### WHAT YOU HAVE TO DO
Copy the lines starting at the one containing "Collapse the Help panel" and ending at the one containing "tap(530, 56)", both included, with no changes.

### INPUT MATERIAL
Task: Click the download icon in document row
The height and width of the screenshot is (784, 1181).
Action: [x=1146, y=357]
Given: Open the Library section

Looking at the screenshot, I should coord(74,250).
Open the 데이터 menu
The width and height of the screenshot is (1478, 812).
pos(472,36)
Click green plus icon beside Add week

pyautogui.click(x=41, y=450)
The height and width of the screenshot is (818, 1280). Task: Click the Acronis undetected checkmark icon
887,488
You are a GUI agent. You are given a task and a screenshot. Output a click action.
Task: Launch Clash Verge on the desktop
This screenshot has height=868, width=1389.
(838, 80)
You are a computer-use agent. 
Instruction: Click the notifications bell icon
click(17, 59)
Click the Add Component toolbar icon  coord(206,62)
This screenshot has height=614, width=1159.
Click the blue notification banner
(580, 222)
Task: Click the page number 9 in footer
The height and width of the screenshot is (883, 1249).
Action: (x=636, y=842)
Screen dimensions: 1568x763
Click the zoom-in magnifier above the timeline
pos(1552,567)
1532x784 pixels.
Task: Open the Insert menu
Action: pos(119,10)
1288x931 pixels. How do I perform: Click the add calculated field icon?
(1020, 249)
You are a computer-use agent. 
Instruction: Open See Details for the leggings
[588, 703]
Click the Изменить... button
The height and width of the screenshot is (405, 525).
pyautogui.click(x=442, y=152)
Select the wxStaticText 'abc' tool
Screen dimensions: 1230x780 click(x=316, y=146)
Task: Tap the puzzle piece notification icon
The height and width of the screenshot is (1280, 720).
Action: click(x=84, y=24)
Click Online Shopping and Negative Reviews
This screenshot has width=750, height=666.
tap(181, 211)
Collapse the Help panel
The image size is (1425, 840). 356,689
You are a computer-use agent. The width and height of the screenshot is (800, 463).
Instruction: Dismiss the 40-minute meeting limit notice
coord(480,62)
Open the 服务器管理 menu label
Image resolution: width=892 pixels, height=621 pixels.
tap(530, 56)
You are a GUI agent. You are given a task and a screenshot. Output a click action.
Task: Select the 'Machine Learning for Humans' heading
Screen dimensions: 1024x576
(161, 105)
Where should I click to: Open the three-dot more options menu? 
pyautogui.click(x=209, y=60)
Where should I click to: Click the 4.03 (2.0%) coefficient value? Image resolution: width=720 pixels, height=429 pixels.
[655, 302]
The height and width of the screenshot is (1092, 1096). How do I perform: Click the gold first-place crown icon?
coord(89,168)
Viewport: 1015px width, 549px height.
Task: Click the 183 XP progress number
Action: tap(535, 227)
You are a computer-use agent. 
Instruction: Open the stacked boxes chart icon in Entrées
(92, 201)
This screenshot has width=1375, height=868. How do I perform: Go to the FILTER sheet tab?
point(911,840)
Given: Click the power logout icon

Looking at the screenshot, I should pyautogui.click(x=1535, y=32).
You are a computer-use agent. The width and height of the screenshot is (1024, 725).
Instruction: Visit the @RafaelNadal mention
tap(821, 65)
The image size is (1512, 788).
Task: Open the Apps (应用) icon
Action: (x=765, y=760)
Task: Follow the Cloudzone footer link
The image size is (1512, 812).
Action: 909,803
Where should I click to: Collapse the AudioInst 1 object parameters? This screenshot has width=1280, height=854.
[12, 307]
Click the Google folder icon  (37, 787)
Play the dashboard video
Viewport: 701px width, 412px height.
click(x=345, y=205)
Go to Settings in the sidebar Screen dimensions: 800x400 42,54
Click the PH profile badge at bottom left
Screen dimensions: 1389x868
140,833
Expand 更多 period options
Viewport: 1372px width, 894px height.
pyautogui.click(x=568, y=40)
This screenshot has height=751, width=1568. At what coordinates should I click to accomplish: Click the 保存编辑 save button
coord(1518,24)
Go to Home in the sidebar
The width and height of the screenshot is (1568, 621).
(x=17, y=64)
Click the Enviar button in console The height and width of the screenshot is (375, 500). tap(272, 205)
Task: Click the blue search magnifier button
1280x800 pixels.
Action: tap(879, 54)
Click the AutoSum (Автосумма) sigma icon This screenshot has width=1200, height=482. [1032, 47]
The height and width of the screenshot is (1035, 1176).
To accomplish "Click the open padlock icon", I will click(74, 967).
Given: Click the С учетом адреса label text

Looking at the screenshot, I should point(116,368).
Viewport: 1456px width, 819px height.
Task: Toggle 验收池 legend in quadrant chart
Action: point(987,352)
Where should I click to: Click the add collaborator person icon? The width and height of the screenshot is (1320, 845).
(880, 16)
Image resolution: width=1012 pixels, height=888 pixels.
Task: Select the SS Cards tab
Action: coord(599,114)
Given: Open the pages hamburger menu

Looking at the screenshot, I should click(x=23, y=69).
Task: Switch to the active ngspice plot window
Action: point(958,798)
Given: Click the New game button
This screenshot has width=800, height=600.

### REPLY
Collapse the Help panel
The image size is (1425, 840). 356,689
You are a computer-use agent. The width and height of the screenshot is (800, 463).
Instruction: Dismiss the 40-minute meeting limit notice
coord(480,62)
Open the 服务器管理 menu label
Image resolution: width=892 pixels, height=621 pixels.
tap(530, 56)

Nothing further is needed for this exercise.